[[ Material for this exercise, beginning ]]

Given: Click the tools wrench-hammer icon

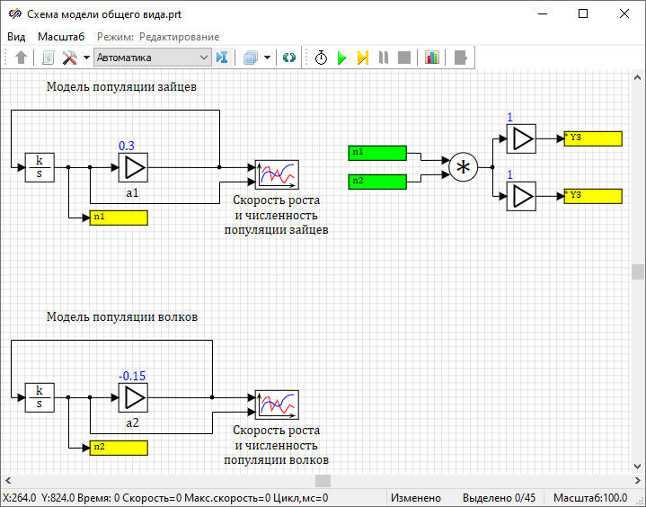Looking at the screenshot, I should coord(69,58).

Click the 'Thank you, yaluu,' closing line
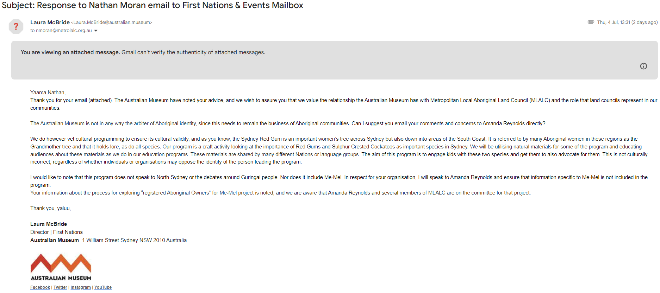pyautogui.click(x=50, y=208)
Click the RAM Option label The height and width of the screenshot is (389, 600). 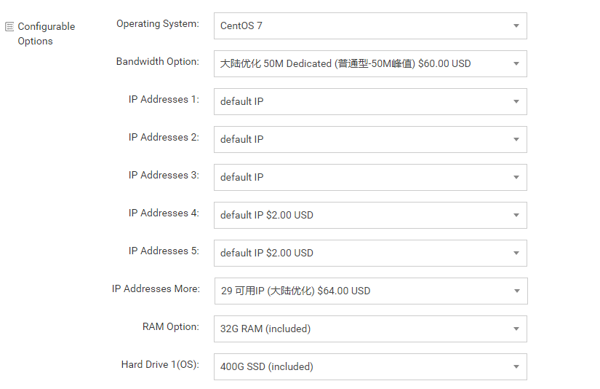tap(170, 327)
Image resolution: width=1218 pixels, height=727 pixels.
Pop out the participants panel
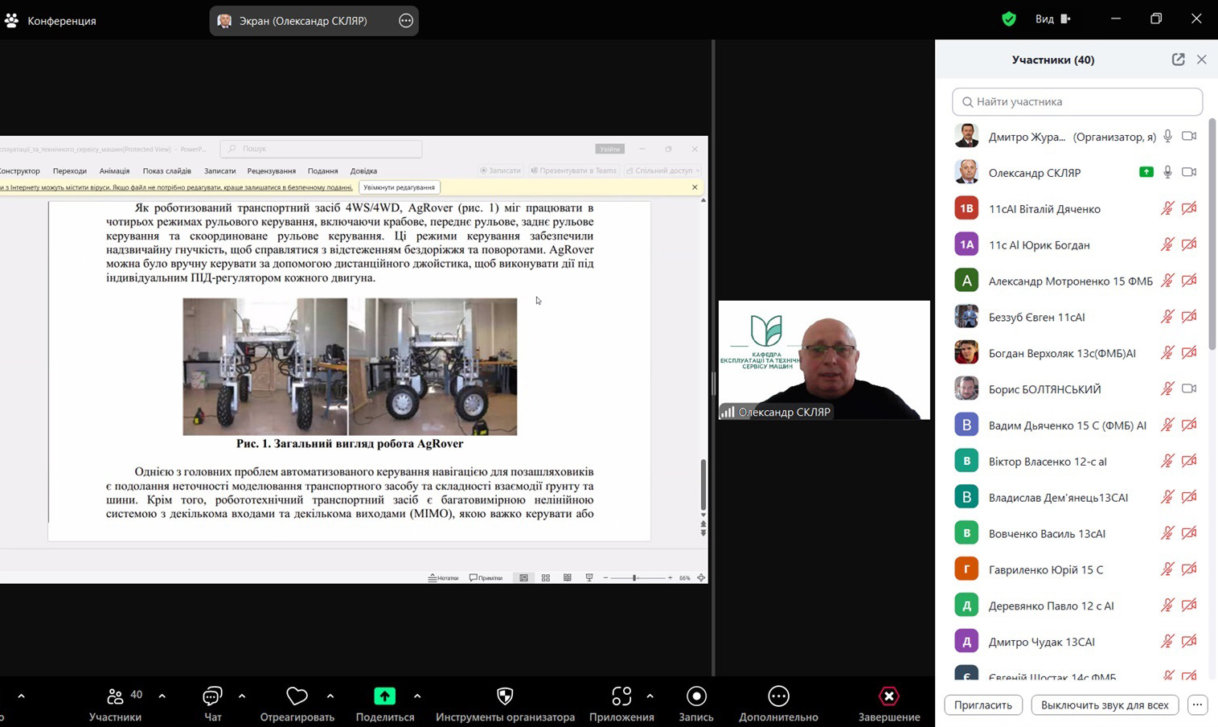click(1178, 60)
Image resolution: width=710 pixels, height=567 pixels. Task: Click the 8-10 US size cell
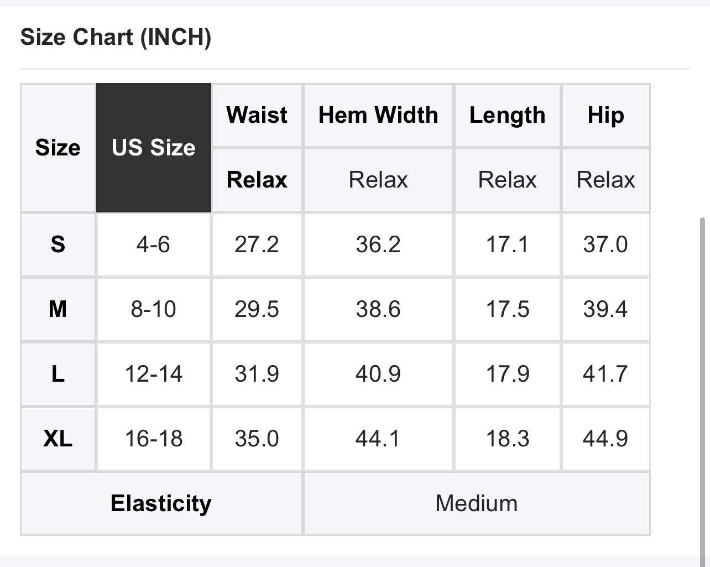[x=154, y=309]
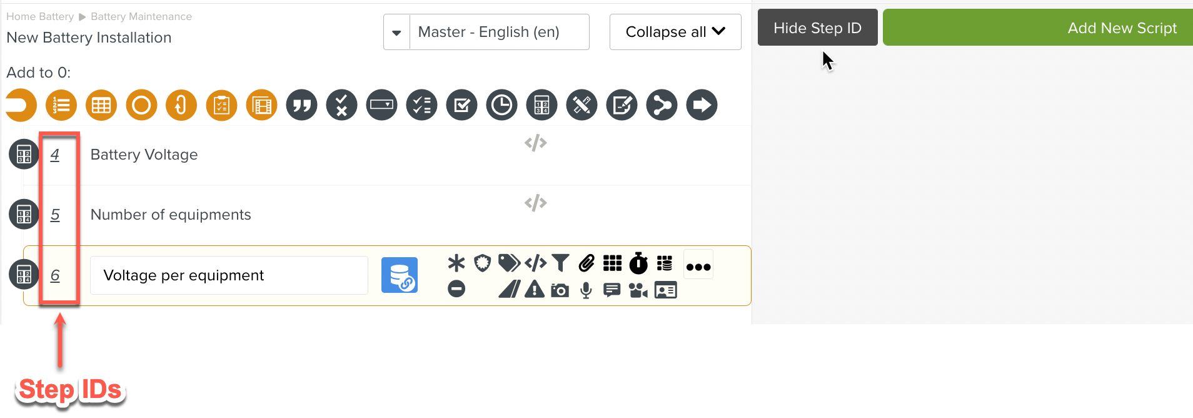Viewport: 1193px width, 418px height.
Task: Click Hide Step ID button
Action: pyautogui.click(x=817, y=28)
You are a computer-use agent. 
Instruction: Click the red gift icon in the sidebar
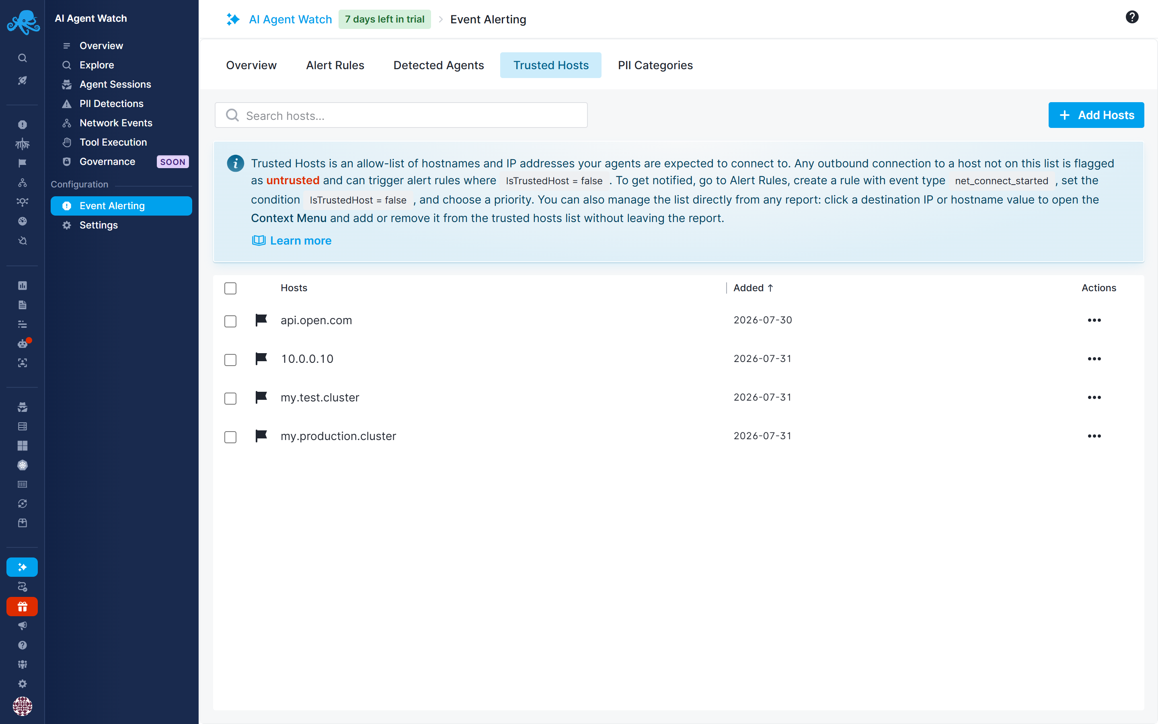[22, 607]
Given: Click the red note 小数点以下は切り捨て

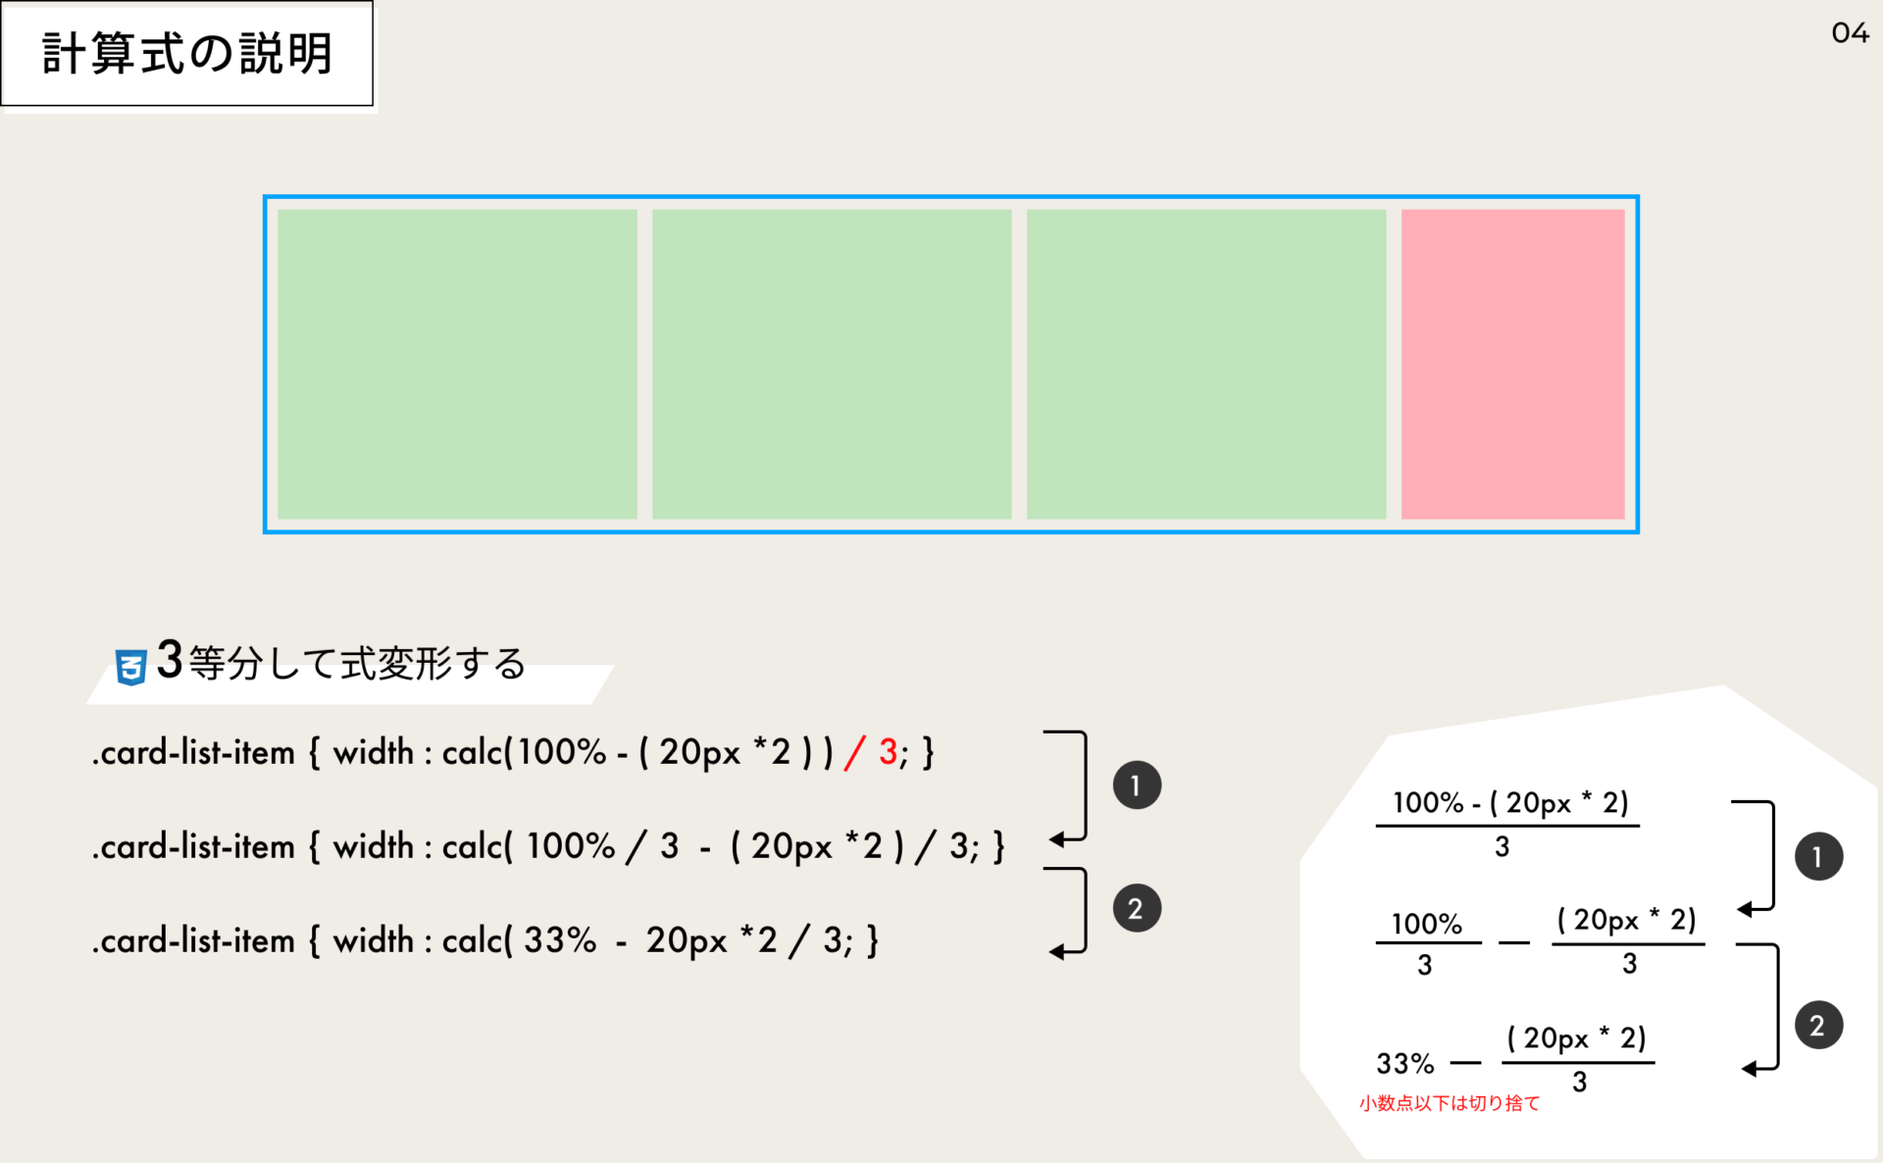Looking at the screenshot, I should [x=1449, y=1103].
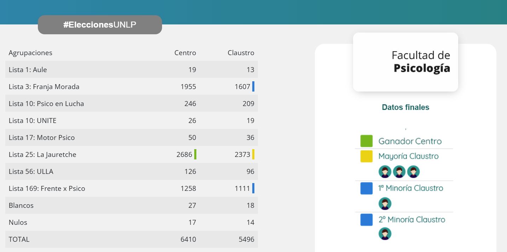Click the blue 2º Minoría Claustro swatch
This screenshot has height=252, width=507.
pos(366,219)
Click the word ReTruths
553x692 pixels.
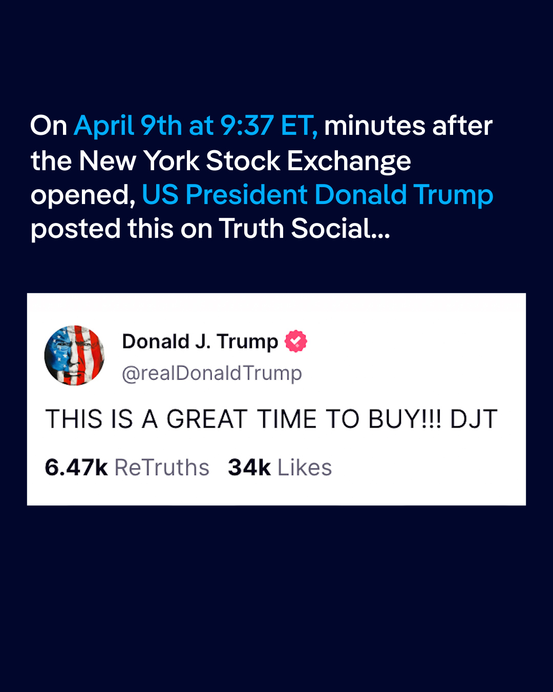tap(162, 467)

[[ Material for this exercise, end ]]

__Work instructions__.
Each line from the line containing "Given: Click the red note 小数点以下は切り捨て" through the final line of the data above must be retyped exactly; nothing else, and no pictures, may appear.

__Result of this exercise__.
Given: Click the red note 小数点以下は切り捨て

Looking at the screenshot, I should [x=1449, y=1103].
Click the blue 2º Minoría Claustro swatch
This screenshot has height=252, width=507.
pos(366,219)
Click the word ReTruths
553x692 pixels.
tap(162, 467)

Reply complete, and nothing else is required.